Press release

OTHER PICTURES: VERNACULAR PHOTOGRAPHS FROM THE THOMAS WALTHER COLLECTION

June 6 — August 27, 2000
The Howard Gilman Gallery

Photographs by anonymous amateurs whose "happy accidents" and "successful failures" resulted in surprising and tantalizing works of art are the subject of Other Pictures: Vernacular Photographs from the Thomas Walther Collection, opening at The Metropolitan Museum of Art on June 6, 2000. Dating from the 1910s through the 1960s — a period that saw the camera's emergence as a nearly ubiquitous and easy-to-use accessory of modern life — these photographs reflect the spirit of their time in refreshingly honest and often unexpected ways.

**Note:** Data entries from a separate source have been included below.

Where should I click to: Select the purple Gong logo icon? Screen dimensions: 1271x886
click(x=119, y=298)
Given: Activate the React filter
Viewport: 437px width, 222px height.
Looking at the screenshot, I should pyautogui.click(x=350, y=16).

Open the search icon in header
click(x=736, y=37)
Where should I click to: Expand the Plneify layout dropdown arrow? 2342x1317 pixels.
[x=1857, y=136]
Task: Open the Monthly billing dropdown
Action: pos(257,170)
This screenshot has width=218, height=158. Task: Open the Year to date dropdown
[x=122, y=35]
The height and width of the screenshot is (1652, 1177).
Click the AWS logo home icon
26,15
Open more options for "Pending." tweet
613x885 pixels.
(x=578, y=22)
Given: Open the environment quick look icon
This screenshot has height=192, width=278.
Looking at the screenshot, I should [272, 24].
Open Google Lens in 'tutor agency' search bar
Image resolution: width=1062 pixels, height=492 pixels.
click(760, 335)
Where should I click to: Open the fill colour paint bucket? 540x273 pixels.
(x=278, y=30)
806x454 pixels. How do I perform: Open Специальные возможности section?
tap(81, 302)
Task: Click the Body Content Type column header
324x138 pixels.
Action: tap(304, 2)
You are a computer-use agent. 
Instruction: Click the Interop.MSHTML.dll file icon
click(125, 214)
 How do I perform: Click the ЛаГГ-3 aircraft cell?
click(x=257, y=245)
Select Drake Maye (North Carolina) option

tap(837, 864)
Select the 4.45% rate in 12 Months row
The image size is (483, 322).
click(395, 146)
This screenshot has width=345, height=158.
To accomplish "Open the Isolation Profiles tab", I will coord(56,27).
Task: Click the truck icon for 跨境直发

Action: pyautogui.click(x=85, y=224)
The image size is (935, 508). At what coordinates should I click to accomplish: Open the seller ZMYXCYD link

Although never intended for public display — most of the approximately 90 photographs on view were discovered at flea markets, in shoeboxes, or in family albums — these found images often bring to mind the work of such master photographers as Walker Evans, Man Ray, Henri Cartier-Bresson, and Diane Arbus.

The exhibition is drawn exclusively from the Thomas Walther Collection, one of the finest private collections of photographs in the world, and reflects Mr. Walther's longstanding interest in the most innovative avant-garde art of the period — whether by established masters or unknown amateurs. Other Pictures remains on view through August 27, 2000.

In 1909 Alfred Stieglitz, the dean of American art photography, warned amateur photographers not to take themselves too seriously: "Don't believe you became an artist the instant you received a gift Kodak on Christmas morning," he cautioned. Other Pictures challenges and broadens traditional assumptions about what constitutes a photographic work of art and celebrates some of its unknown yet decidedly gifted practitioners.

Mia Fineman, co-curator of the exhibition and Research Assistant in the Metropolitan Museum's Department of Photographs, stated: "These photographs are truly the 'crème-de-la-snapshot.' Each one is a little lure for the imagination, an enticement, a revelation. The exhibition, the first of its kind at the Metropolitan Museum, sheds new light on one of the most prolific and eccentric artists of our century: 'Photographer Unknown.'"

Many of the works on view might be described as "happy accidents" or "successful failures" — fortuitous moments when the camera's lens captured aspects of character or images of beauty that the operator may not have intended. Among these is a double exposure in which a main street trolley appears to trundle across an anonymous hotel room bed. In another, an old wooden house is consumed in a flash of light that seems to emanate from the window of a nearby car. A blurry, underexposed image of a woman posed before a fireplace fails as a literal likeness, yet succeeds as an accidental emblem of feminine mystique.

Publication
The exhibition is accompanied by an illustrated book, Other Pictures: Anonymous Photographs from the Collection of Thomas Walther, published by Twin Palms Press, with an essay by Mia Fineman. The book, which includes 150 duotone plates, will be available in hardcover at the Metropolitan Museum's bookstore for $50.

The Web site for the Museum (www.metmuseum.org) will feature the exhibition.

Other Pictures is curated by Maria Morris Hambourg, Curator-in-Charge in the Department of Photographs at the Metropolitan Museum of Art, and Mia Fineman. Graphic design is by Barbara Weiss, Graphic Designer, and lighting is by Zack Zanolli, Lighting Designer.